Australian architect

Francis Richard Hall (9 February 1862 – 18 March 1939) was an architect in Brisbane, Queensland, Australia. Many of his works are listed on the Queensland Heritage Register.

==Early life==
Francis Hall was born on 9 February 1862 in Brisbane, the son of architect John Richard Hall and his wife Philadelphia (née Starr). He attended school in Brisbane and Maryborough before winning a scholarship in 1875 to attend Brisbane Grammar School. His half-brother, Thomas Ramsay Hall also trained as an architect.

==Career==
He commenced his architectural career in 1896 when he joined his father's practice which was then renamed Hall & Son. After his father's death in 1883, he became head of the practice. From 1896 to 1913, he worked in partnership with Robert Smith (Robin) Dods as Hall & Dods. From 1923 to 1927, he was in partnership with Alan Devereux as Hall & Devereux. From about 1928, he was in a partnership with Harold Morton Cook as Hall & Cook.

==Later life==
A long-time enthusiast of horse racing, Francis Hall died suddenly in the main grandstand of the Eagle Farm racecourse during the running of the Welter Handicap on the afternoon of Saturday 18 March 1939. His firm Hall & Cook were the architects for the Queensland Turf Club. On Monday 20 March 1939, his funeral left his home "Kamalroi", 29 Old Sandgate Road, Albion for the Toowong Cemetery where he was privately interred.
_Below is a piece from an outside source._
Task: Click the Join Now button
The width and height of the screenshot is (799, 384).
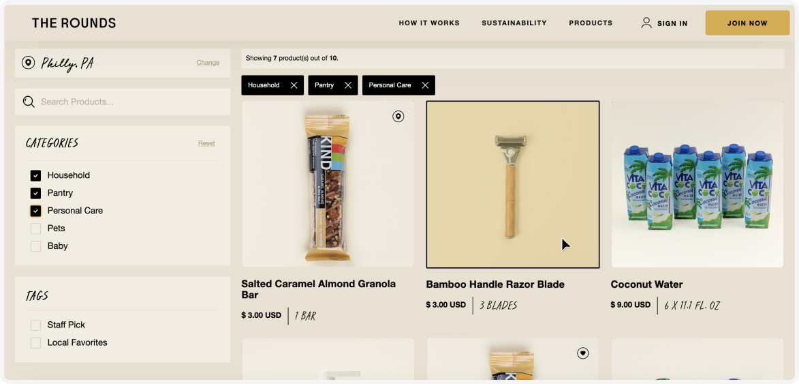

In addition to his interest in horse racing, Hall was also an expert photographer with a large collection of photos of early Brisbane. He was also a keen botanist and trustee of the Queensland Acclimatisation Society.

== Personal life ==
Hall married Anna Tranberg in Brisbane in 1884. He was survived by his wife and two children. His grandson, named for him also pursued architecture as a career.

==Works==
- as Hall & Son
- South Brisbane Municipal Chambers
- as Hall & Dods
- Mater Misericordiae Hospital
- St Brigid's Church, Red Hill
- Australian Mutual Provident Society
- Maryborough City Hall

The State Library of Queensland holds a large collection of architectural drawings and plans of Francis Hall and the various partnerships he was involved in.